Desmontar anacronismos


Diana Vásquez Reyna_ Perfil Casi literalLa primera novela que leí sin interrupciones fue La dama de las camelias (1848) de Alejandro Dumas hijo. La historia de Marguerite Gautier y Armand Duval incluye todo lo que el amor adolescente espera: pasión, celos, drama, dolor, violencia.

Una vez escuché esta frase: “Es que es una putada enamorarse de una puta”. Marguerite era una de las caras, y a Armand lo volvió loco. Leí esa novela a los 16 años, y tiempo después comprendería que sus temas se repetían en toda la historia: en Otelo, en Ana Karenina, en Moulin Rouge, en la Traviata, en alguna familia de la cuadra. Se trata de la relación “intrínseca” entre amor y sexo, el leitmotiv detrás de la concepción del matrimonio, del deber ser de la mujer, del rechazo social a la liberación sexual y la compresión de la sexualidad… mucho poder en el fondo.

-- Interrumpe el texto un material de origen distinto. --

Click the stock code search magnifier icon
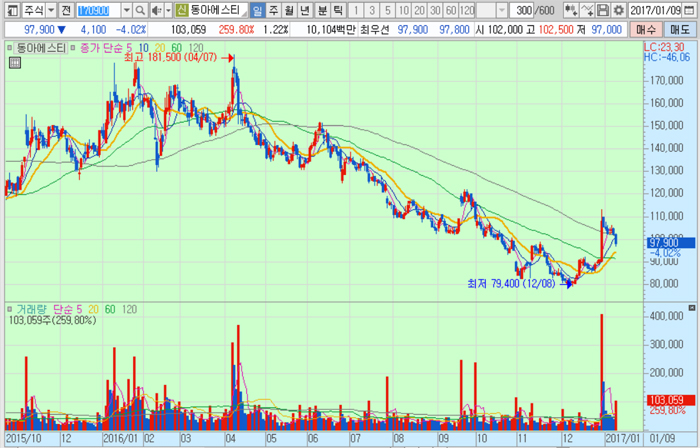 (140, 10)
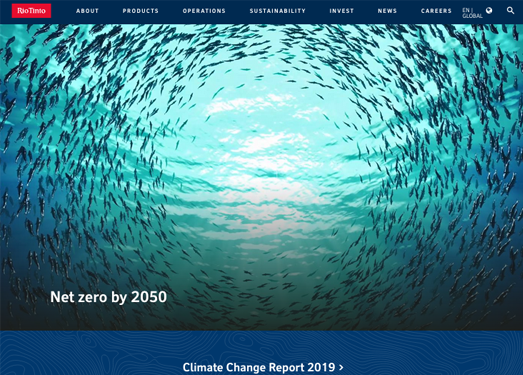Open the search magnifier icon
The width and height of the screenshot is (523, 375).
(x=510, y=10)
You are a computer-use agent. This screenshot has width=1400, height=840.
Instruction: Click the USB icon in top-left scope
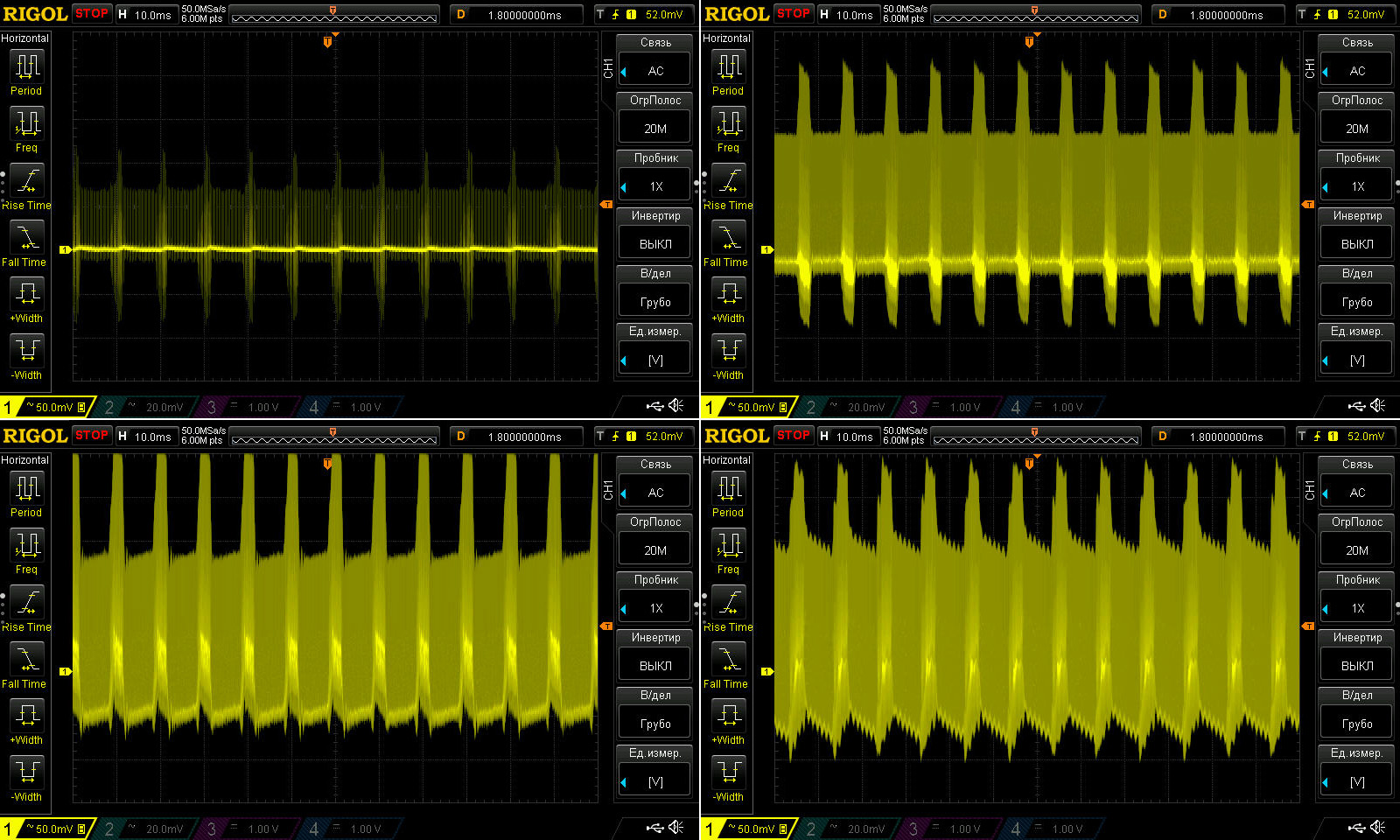654,405
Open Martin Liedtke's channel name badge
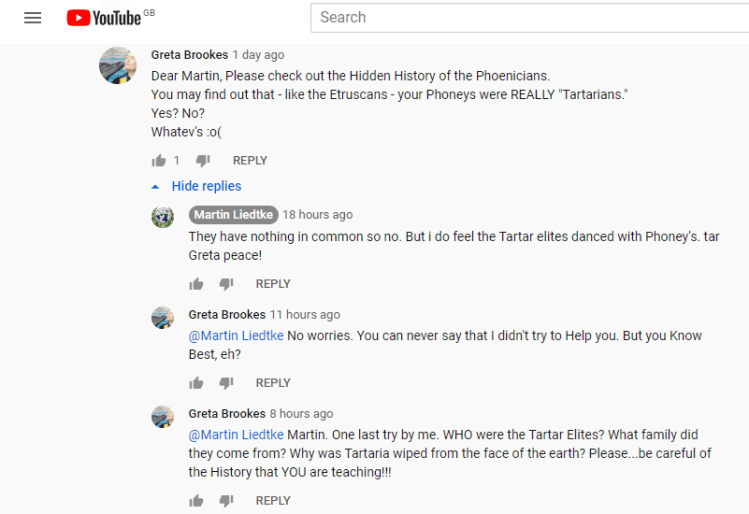The image size is (749, 514). 233,215
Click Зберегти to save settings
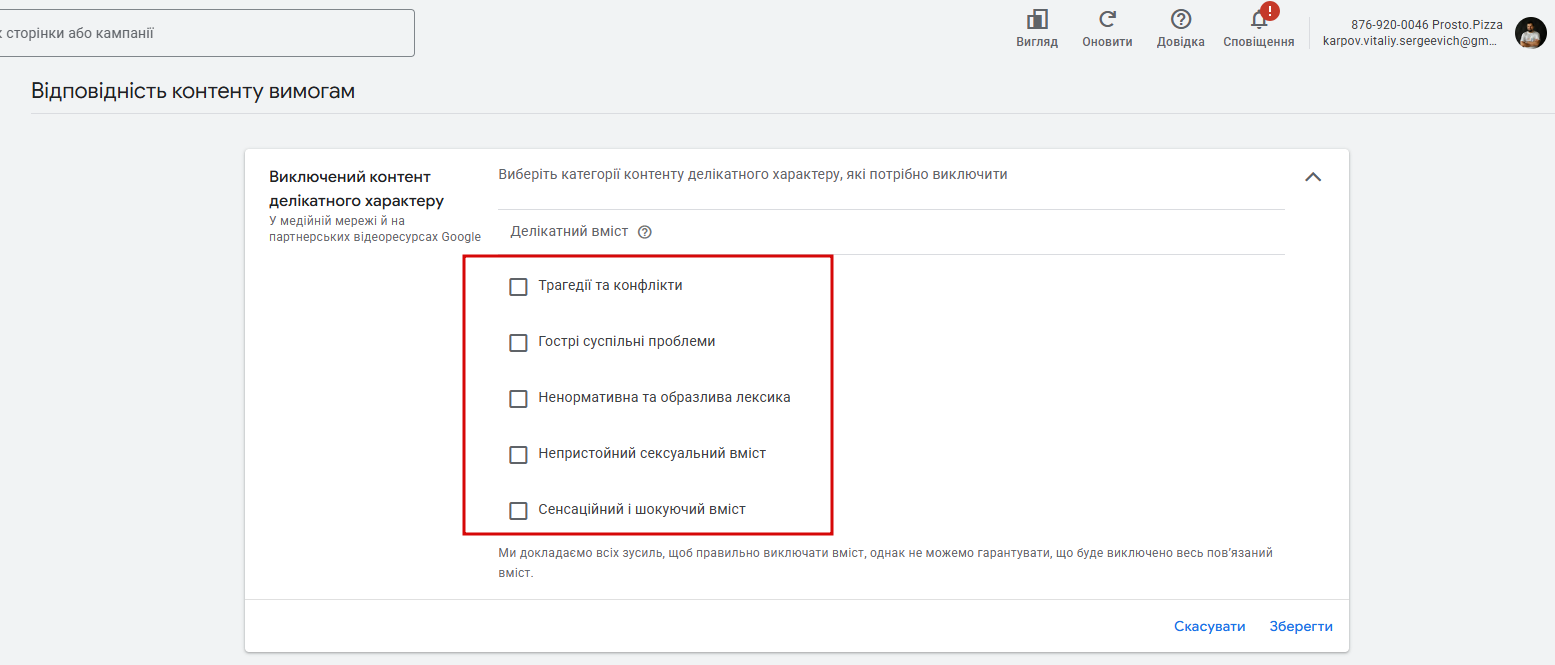This screenshot has width=1555, height=665. [1301, 627]
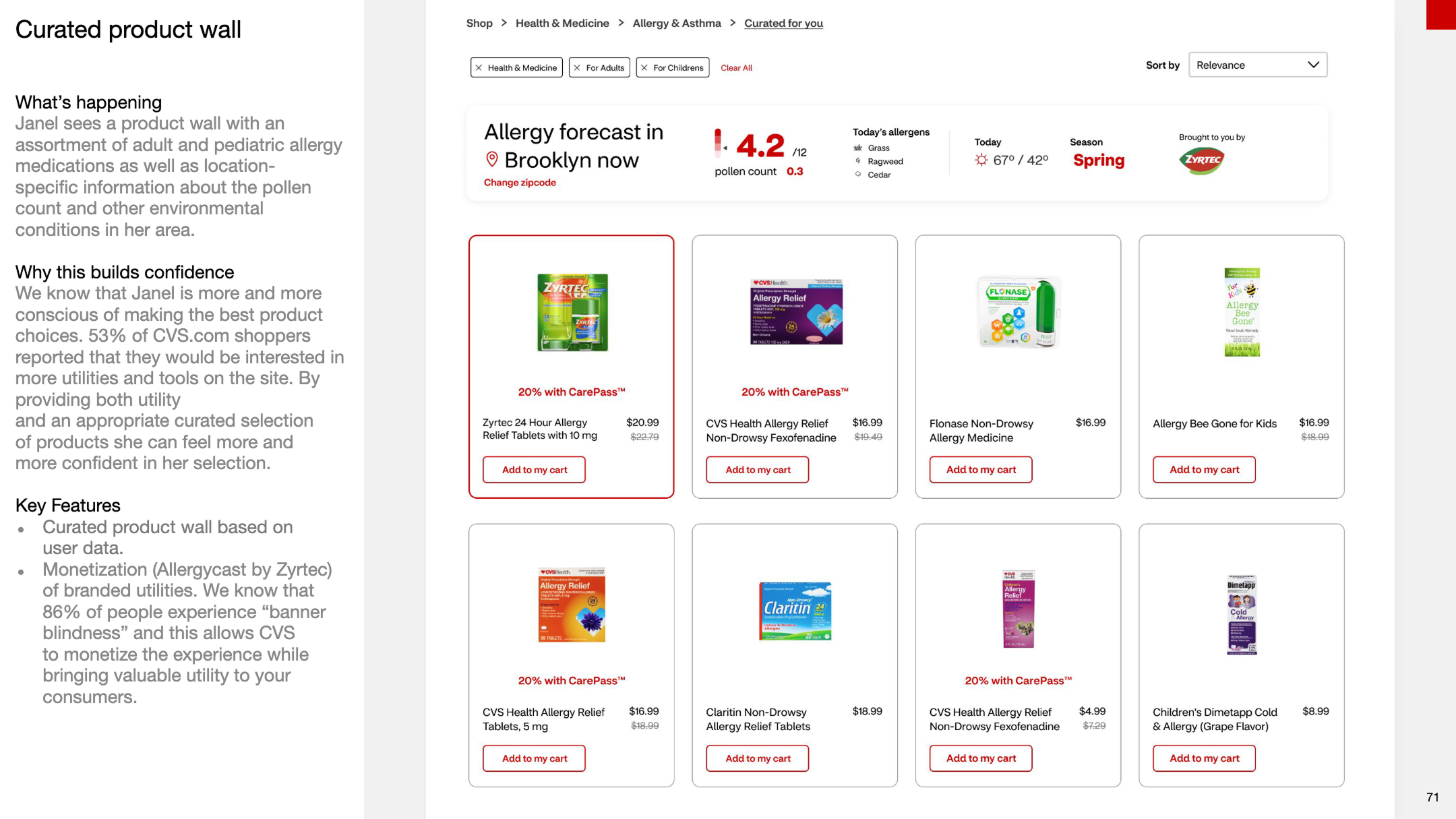
Task: Open the Shop breadcrumb link
Action: [x=479, y=23]
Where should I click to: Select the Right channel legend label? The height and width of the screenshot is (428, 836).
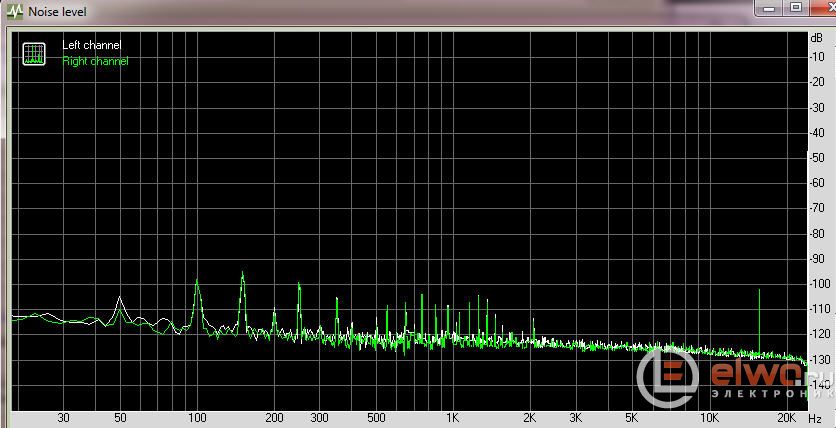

Con algunas variantes, continúan en el aire nociones  ficticias sobre el romance, el  amor para toda la vida, los idealismos del sexo, el consumo y despilfarro sentimental, la violencia solapada de “todo o nada” en nombre del amor.

Pero las concepciones de cómo sobrellevar ese sexo-amor varían de hombre a mujer. A la mujer se le convierte en puta muy fácilmente. Basta con echarle en cara el poco tiempo que pasa “sola” para volver a tener pareja (y Dios guarde si tiene hijos), o irrumpir en su privacidad para criticar que haya dormido en varias camas y su cuerpo haya disfrutado de otros.

En nuestras sociedades, la infidelidad masculina es natural; se ha legitimado y exaltado mediante los mitos de la sexualidad de los hombres.  Esa virilidad incontrolable se contrapone  a la supuesta falta o merma de deseo en la mujer.

En el inciso 3 de la Declaración de los Derechos Sexuales se lee: “El derecho a la autonomía e integridad del cuerpo: Toda persona tiene el derecho de controlar y decidir libremente sobre asuntos relacionados con su cuerpo y su sexualidad. Esto incluye la elección de  comportamientos, prácticas, parejas y relaciones interpersonales con el debido respeto a los derechos de los demás”.

En una utopía, el ego del otro no sería agraviado por una persona infiel, porque a los niños se les enseñaría a expresar lo que desean, sin engaños ni fantasías. Así, cuando llegasen a ser adultos podrían establecer relaciones convenientes, saludables y armoniosas. Nadie atentaría contra sus libertades y deseos, y por ende también tendrían en cuenta los derechos de sus parejas y las consecuencias de sus decisiones.

Pero mientras la utopía se aleja, se sigue sufriendo por amor-sexo como lo proclaman el bolero latinoamericano, el tango, las rancheras, el cursi pop, el Hollywood despampanante y sus cercas blancas. Un doctor en filosofía explicaba en un seminario para comunicadores que el sufrimiento, la soledad, y el amor romántico (y retorcido) venden. Una persona triste consume más. Quizá por eso la fórmula del éxito sea la misma que refritan las telenovelas mexicanas. Aunque se le agreguen las narcobalas, la fórmula permanece.

Parte del daño del “amor romántico” a la sociedad es que nos hace creer que no somos autosuficientes, que necesitamos una pareja para experimentar amor y que debemos cumplir con los roles de género que nos bombardean todos los días. Este sistema le abre la puerta al control y a la violencia.

Alguien me decía: “la infidelidad es fallarle a alguien”. Quizá sea cierto, pero sigo creyendo que el infiel le falla principalmente a las reglas del sistema, y que esa palabra tiene todo el peso romántico que le hemos puesto a la relación sexo-amor. Repensar nuestras concepciones del amor y las relaciones encendería más luces sobre los anacronismos persistentes en torno a las libertades sexuales, que implicarían −si se dejara educarnos en el tema− mejor salud emocional y física. Pero claro, el anacronismo sigue teniendo mucho poder y muchas posibilidades para ejercerlo.

Actualmente es más fácil seguir siendo  infiel que ser honesto. Es más fácil mentir y hacer el drama que decirle a la pareja “me quiero acostar con alguien más”, sin que se acabe la relación.  A los adultos aún no se les ha dicho lo suficiente que hay que cambiar el chip, que el amor no duele ni debe hacerlo, que las decisiones sobre el cuerpo y la sexualidad son personales y nadie debe coartarlas.

Tal vez en este tiempo, Marguerite habría comprado la cura para la tuberculosis, aunque no sé si hubiera escapado de la prostitución. Y Armand… tampoco sé. Quién sabe y resultara como aquellos que se ponen a la defensiva con solo escuchar la palabra feminismo.